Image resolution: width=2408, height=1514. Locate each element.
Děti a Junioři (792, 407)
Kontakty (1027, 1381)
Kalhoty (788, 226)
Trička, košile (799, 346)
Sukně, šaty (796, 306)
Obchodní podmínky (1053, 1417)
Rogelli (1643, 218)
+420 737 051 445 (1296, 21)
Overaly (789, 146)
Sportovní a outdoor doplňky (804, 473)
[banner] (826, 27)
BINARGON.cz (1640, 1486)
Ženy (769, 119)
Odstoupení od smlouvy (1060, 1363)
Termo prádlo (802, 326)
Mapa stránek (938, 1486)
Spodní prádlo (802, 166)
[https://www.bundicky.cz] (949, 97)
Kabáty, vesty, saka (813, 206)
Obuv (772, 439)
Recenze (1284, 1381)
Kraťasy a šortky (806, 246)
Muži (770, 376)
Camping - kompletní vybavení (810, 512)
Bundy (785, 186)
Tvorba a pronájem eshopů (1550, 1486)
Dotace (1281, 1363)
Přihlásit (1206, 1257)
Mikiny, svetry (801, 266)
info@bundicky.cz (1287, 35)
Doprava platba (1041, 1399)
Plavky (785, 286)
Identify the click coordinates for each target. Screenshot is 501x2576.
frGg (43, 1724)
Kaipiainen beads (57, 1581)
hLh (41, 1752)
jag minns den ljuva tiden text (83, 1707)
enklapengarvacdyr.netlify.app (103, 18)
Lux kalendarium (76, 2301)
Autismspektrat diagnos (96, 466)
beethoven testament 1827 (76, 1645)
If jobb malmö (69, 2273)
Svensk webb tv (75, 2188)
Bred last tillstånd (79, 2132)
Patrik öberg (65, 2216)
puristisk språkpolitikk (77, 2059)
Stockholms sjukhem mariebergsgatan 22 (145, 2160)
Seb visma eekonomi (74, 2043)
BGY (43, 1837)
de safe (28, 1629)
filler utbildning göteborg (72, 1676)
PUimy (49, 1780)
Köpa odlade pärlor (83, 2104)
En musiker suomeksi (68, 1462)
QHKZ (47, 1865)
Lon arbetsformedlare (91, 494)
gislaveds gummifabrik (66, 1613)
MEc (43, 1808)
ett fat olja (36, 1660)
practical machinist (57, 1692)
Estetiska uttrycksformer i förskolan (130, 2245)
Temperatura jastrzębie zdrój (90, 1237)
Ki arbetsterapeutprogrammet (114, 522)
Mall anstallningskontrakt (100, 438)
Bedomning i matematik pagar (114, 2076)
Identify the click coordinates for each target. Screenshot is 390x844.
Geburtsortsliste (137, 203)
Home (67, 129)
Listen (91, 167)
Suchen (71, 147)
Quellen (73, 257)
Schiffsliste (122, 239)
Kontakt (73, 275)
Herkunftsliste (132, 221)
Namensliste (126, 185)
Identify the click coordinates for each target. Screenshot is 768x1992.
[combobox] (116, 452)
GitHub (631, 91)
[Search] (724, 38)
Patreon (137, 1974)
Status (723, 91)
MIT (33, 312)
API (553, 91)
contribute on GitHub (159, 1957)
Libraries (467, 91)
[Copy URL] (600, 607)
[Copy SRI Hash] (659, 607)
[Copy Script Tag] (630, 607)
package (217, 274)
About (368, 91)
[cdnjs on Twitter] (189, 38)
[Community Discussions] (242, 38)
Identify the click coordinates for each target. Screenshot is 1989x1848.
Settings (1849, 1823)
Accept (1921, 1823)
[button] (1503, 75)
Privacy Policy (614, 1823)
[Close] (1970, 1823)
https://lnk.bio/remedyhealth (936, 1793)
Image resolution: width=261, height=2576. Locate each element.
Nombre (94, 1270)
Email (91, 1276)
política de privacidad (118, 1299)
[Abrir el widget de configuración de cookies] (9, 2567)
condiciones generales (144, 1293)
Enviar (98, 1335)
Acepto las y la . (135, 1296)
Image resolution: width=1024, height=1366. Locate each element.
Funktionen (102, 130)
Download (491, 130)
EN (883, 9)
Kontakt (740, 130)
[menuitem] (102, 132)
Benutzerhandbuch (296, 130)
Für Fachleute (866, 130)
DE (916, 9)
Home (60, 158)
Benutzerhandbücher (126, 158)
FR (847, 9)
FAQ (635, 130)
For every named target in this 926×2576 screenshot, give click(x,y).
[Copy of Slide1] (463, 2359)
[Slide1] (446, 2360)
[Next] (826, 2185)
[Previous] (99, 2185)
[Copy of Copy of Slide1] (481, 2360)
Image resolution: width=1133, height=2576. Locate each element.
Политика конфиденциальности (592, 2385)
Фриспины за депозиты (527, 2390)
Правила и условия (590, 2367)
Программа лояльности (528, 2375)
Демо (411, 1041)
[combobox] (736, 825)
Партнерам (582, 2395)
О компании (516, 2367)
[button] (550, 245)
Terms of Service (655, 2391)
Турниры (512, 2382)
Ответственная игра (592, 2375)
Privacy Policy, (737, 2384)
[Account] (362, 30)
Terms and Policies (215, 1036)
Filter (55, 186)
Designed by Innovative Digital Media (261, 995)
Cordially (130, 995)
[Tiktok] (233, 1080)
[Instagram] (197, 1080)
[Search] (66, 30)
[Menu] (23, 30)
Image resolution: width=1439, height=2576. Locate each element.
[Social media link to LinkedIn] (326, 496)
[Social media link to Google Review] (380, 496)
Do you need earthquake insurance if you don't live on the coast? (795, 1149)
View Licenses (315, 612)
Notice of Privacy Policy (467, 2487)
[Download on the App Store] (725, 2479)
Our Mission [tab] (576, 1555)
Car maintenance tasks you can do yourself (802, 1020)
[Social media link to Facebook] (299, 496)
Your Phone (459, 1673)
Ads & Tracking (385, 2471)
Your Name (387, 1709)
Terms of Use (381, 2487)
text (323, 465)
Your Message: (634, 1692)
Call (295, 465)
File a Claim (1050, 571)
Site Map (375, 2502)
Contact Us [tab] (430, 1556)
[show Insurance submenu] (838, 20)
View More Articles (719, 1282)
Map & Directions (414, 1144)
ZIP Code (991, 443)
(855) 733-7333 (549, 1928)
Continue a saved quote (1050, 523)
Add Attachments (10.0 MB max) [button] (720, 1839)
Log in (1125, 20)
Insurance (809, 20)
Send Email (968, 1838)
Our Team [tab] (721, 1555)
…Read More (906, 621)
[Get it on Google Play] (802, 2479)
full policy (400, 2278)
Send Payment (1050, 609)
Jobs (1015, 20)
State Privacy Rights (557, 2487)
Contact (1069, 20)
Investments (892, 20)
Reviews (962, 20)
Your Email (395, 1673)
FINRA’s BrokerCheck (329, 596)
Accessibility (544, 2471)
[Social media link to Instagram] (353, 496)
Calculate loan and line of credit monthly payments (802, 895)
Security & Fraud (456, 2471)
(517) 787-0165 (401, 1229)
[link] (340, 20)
───
The response should reproduce every entry above exactly.

Image resolution: width=2408, height=1514. Locate each element.
Děti a Junioři (792, 407)
Kontakty (1027, 1381)
Kalhoty (788, 226)
Trička, košile (799, 346)
Sukně, šaty (796, 306)
Obchodní podmínky (1053, 1417)
Rogelli (1643, 218)
+420 737 051 445 (1296, 21)
Overaly (789, 146)
Sportovní a outdoor doplňky (804, 473)
[banner] (826, 27)
BINARGON.cz (1640, 1486)
Ženy (769, 119)
Odstoupení od smlouvy (1060, 1363)
Termo prádlo (802, 326)
Mapa stránek (938, 1486)
Spodní prádlo (802, 166)
[https://www.bundicky.cz] (949, 97)
Kabáty, vesty, saka (813, 206)
Obuv (772, 439)
Recenze (1284, 1381)
Kraťasy a šortky (806, 246)
Muži (770, 376)
Camping - kompletní vybavení (810, 512)
Bundy (785, 186)
Tvorba a pronájem eshopů (1550, 1486)
Dotace (1281, 1363)
Přihlásit (1206, 1257)
Mikiny, svetry (801, 266)
info@bundicky.cz (1287, 35)
Doprava platba (1041, 1399)
Plavky (785, 286)
Identify the click coordinates for each target. Screenshot is 501x2576.
frGg (43, 1724)
Kaipiainen beads (57, 1581)
hLh (41, 1752)
jag minns den ljuva tiden text (83, 1707)
enklapengarvacdyr.netlify.app (103, 18)
Lux kalendarium (76, 2301)
Autismspektrat diagnos (96, 466)
beethoven testament 1827 (76, 1645)
If jobb malmö (69, 2273)
Svensk webb tv (75, 2188)
Bred last tillstånd (79, 2132)
Patrik öberg (65, 2216)
puristisk språkpolitikk (77, 2059)
Stockholms sjukhem mariebergsgatan 22 (145, 2160)
Seb visma eekonomi (74, 2043)
BGY (43, 1837)
de safe (28, 1629)
filler utbildning göteborg (72, 1676)
PUimy (49, 1780)
Köpa odlade pärlor (83, 2104)
En musiker suomeksi (68, 1462)
QHKZ (47, 1865)
Lon arbetsformedlare (91, 494)
gislaveds gummifabrik (66, 1613)
MEc (43, 1808)
ett fat olja (36, 1660)
practical machinist (57, 1692)
Estetiska uttrycksformer i förskolan (130, 2245)
Temperatura jastrzębie zdrój (90, 1237)
Ki arbetsterapeutprogrammet (114, 522)
Mall anstallningskontrakt (100, 438)
Bedomning i matematik pagar (114, 2076)
Identify the click coordinates for each target. Screenshot is 390x844.
Geburtsortsliste (137, 203)
Home (67, 129)
Listen (91, 167)
Suchen (71, 147)
Quellen (73, 257)
Schiffsliste (122, 239)
Kontakt (73, 275)
Herkunftsliste (132, 221)
Namensliste (126, 185)
Identify the click coordinates for each target. Screenshot is 768x1992.
[combobox] (116, 452)
GitHub (631, 91)
[Search] (724, 38)
Patreon (137, 1974)
Status (723, 91)
MIT (33, 312)
API (553, 91)
contribute on GitHub (159, 1957)
Libraries (467, 91)
[Copy URL] (600, 607)
[Copy SRI Hash] (659, 607)
[Copy Script Tag] (630, 607)
package (217, 274)
About (368, 91)
[cdnjs on Twitter] (189, 38)
[Community Discussions] (242, 38)
Identify the click coordinates for each target. Screenshot is 1989x1848.
Settings (1849, 1823)
Accept (1921, 1823)
[button] (1503, 75)
Privacy Policy (614, 1823)
[Close] (1970, 1823)
https://lnk.bio/remedyhealth (936, 1793)
Image resolution: width=261, height=2576. Locate each element.
Nombre (94, 1270)
Email (91, 1276)
política de privacidad (118, 1299)
[Abrir el widget de configuración de cookies] (9, 2567)
condiciones generales (144, 1293)
Enviar (98, 1335)
Acepto las y la . (135, 1296)
Image resolution: width=1024, height=1366. Locate each element.
Funktionen (102, 130)
Download (491, 130)
EN (883, 9)
Kontakt (740, 130)
[menuitem] (102, 132)
Benutzerhandbuch (296, 130)
Für Fachleute (866, 130)
DE (916, 9)
Home (60, 158)
Benutzerhandbücher (126, 158)
FR (847, 9)
FAQ (635, 130)
For every named target in this 926×2576 screenshot, give click(x,y).
[Copy of Slide1] (463, 2359)
[Slide1] (446, 2360)
[Next] (826, 2185)
[Previous] (99, 2185)
[Copy of Copy of Slide1] (481, 2360)
Image resolution: width=1133, height=2576. Locate each element.
Политика конфиденциальности (592, 2385)
Фриспины за депозиты (527, 2390)
Правила и условия (590, 2367)
Программа лояльности (528, 2375)
Демо (411, 1041)
[combobox] (736, 825)
Партнерам (582, 2395)
О компании (516, 2367)
[button] (550, 245)
Terms of Service (655, 2391)
Турниры (512, 2382)
Ответственная игра (592, 2375)
Privacy Policy, (737, 2384)
[Account] (362, 30)
Terms and Policies (215, 1036)
Filter (55, 186)
Designed by Innovative Digital Media (261, 995)
Cordially (130, 995)
[Tiktok] (233, 1080)
[Instagram] (197, 1080)
[Search] (66, 30)
[Menu] (23, 30)
Image resolution: width=1439, height=2576. Locate each element.
[Social media link to LinkedIn] (326, 496)
[Social media link to Google Review] (380, 496)
Do you need earthquake insurance if you don't live on the coast? (795, 1149)
View Licenses (315, 612)
Notice of Privacy Policy (467, 2487)
[Download on the App Store] (725, 2479)
Our Mission [tab] (576, 1555)
Car maintenance tasks you can do yourself (802, 1020)
[Social media link to Facebook] (299, 496)
Your Phone (459, 1673)
Ads & Tracking (385, 2471)
Your Name (387, 1709)
Terms of Use (381, 2487)
text (323, 465)
Your Message: (634, 1692)
Call (295, 465)
File a Claim (1050, 571)
Site Map (375, 2502)
Contact Us [tab] (430, 1556)
[show Insurance submenu] (838, 20)
View More Articles (719, 1282)
Map & Directions (414, 1144)
ZIP Code (991, 443)
(855) 733-7333 (549, 1928)
Continue a saved quote (1050, 523)
Add Attachments (10.0 MB max) [button] (720, 1839)
Log in (1125, 20)
Insurance (809, 20)
Send Email (968, 1838)
Our Team [tab] (721, 1555)
…Read More (906, 621)
[Get it on Google Play] (802, 2479)
full policy (400, 2278)
Send Payment (1050, 609)
Jobs (1015, 20)
State Privacy Rights (557, 2487)
Contact (1069, 20)
Investments (892, 20)
Reviews (962, 20)
Your Email (395, 1673)
FINRA’s BrokerCheck (329, 596)
Accessibility (544, 2471)
[Social media link to Instagram] (353, 496)
Calculate loan and line of credit monthly payments (802, 895)
Security & Fraud (456, 2471)
(517) 787-0165 (401, 1229)
[link] (340, 20)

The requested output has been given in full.